3. More senior roles: as post-pandemic confidence grows, the market for senior hires will start to pick up again. Candidates have been reluctant to “risk” a move in the current economic conditions. Similarly, employers have been reticent to commit to expensive hires given a restricted candidate pool and the focus on operational challenges.
That said some employers who have recruited senior roles in recent months have found outstanding candidates at very competitive salaries and as the market becomes more active in the coming months, the willingness of candidates to seriously entertain the idea of a move is likely to increase quite rapidly.
4. Mismatched working from home expectations: candidates need to be realistic that work from home policies – one of the few positives of the pandemic for some people – are likely to be reversed as restrictions ease. The shift to remote working was forced and although many employers plan to embrace more flexible working practices than they offered 18 months ago, the priority for companies will be productivity.

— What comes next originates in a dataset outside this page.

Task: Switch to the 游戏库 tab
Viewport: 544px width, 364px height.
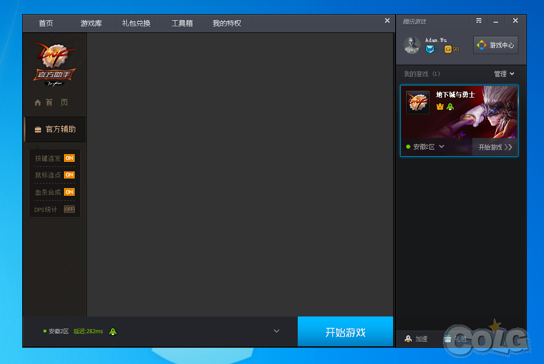Action: (x=91, y=23)
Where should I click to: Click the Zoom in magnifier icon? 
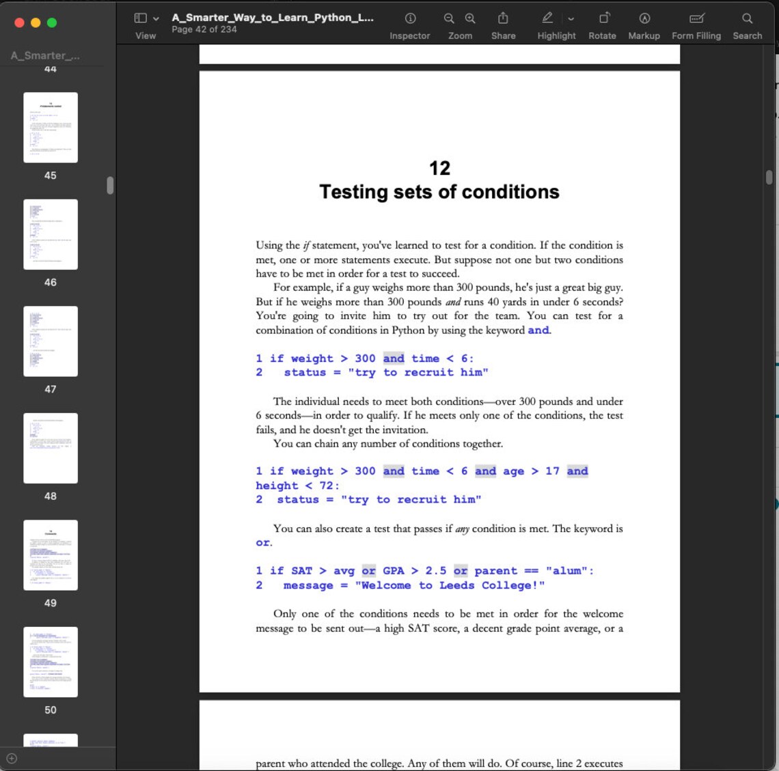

As restrictions on movement continue, problems with remote working have become increasingly noticeable: reduced on the job osmosis means individuals aren’t progressing as normal, organisational cultures are eroding, collaboration isn’t achieving the optimal outcomes it normally would, control and trust are becoming increasingly tested, technological issues continue to reduce productivity, burnout is increasing for some etc. And of course some jobs cannot be done as well completely from home. However, the infrastructure to enable home working is now in place and there is no doubt that across the industry there will be more opportunities for flexible working.
Employees and employers will need to compromise but in the current market employers will be in the driving seat.
5. A need for a greater focus on mentoring, morale, motivation and management: as alluded to above some organisations and teams are experiencing continued decreases in productivity the longer the pandemic drags on.
Individuals have been under unprecedented stress for the last twelve months as a result of the blurring of home and work lives, social isolation, home schooling and often increased workload combined with endless firefighting. Many have also never been under so little scrutiny.
Companies have also struggled, finding it hard to assess performance, keep employees engaged with the organisation’s vision, provide meaningful career development or offer motivational recognition.
At an organisational level communication is critical to maintaining morale and motivation. If employees understand the company’s roadmap they can choose to buy into it (or not) – without knowledge of a plan however they are far more likely to act in their own interests.
Companies also need to consider how to help employees adapt “back” to whatever becomes the new normal – for example, as companies look to bring employees onsite and into offices this may create issues with the structure individuals have created for themselves during the last twelve months. While productivity is paramount, consulting with staff to understand where compromises can be found and clearly explaining decisions will go a long way to keeping individuals engaged.
Of course line managers also have a key role to play working at a one-to-one level firstly to understand which colleagues particularly need encouragement and support to keep productivity high until they are back in the office; and secondly to identify employees who are feeling stressed or nervous at the prospect of returning to the office and understanding what can be done to support them.